Anatomy-Guided Surface Diffusion Model for Alzheimer's Disease Normative Modeling

7 Mar 2024  ·  Jianwei Zhang, Yonggang Shi ·

Normative modeling has emerged as a pivotal approach for characterizing heterogeneity and individual variance in neurodegenerative diseases, notably Alzheimer's disease(AD). One of the challenges of cortical normative modeling is the anatomical structure mismatch due to folding pattern variability. Traditionally, registration is applied to address this issue and recently many studies have utilized deep generative models to generate anatomically align samples for analyzing disease progression; however, these models are predominantly applied to volume-based data, which often falls short in capturing intricate morphological changes on the brain cortex.
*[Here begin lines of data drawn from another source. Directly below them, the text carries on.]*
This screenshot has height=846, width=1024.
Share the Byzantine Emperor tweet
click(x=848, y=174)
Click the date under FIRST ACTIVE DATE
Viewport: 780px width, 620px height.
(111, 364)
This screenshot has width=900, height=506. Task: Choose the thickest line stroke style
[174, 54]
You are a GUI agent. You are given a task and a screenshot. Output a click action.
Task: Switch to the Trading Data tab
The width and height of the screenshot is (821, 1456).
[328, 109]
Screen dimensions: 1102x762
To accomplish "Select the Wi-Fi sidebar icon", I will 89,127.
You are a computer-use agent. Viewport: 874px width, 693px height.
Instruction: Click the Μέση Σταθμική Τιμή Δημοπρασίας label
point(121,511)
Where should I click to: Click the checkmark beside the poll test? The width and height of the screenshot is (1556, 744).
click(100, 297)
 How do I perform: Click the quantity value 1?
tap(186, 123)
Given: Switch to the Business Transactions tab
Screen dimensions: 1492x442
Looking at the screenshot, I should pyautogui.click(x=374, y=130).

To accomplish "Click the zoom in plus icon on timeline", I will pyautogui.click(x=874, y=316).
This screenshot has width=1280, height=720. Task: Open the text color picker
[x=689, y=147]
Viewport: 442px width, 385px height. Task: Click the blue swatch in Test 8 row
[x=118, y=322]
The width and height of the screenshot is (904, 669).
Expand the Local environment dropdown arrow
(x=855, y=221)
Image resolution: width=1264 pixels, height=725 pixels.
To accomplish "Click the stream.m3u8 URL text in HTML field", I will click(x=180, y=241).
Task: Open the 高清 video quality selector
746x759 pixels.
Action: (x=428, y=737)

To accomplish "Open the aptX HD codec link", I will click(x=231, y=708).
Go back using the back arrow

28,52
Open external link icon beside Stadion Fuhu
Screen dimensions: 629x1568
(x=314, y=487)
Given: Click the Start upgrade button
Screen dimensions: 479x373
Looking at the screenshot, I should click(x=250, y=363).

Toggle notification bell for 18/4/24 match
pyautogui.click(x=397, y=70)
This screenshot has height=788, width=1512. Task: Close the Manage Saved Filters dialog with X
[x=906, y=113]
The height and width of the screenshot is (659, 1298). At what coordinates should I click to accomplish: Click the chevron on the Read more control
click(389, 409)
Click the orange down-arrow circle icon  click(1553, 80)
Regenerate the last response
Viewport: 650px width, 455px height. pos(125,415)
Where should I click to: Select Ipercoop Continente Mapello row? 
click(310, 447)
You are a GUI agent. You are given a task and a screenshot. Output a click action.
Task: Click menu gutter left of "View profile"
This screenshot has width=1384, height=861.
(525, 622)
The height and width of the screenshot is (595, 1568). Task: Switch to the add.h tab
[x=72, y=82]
As an alternative, surface-based analysis has been proven to be more sensitive in disease modeling such as AD, yet, like volume-based data, it also suffers from the mismatch problem. To address these limitations, we proposed a novel generative normative modeling framework by transferring the conditional diffusion generative model to the spherical non-Euclidean domain. Additionally, this approach generates normal feature map distributions by explicitly conditioning on individual anatomical segmentation to ensure better geometrical alignment which helps to reduce anatomical variance between subjects in analysis. We find that our model can generate samples that are better anatomically aligned than registered reference data and through ablation study and normative assessment experiments, the samples are able to better measure individual differences from the normal distribution and increase sensitivity in differentiating cognitively normal (CN), mild cognitive impairment (MCI), and Alzheimer's disease (AD) patients.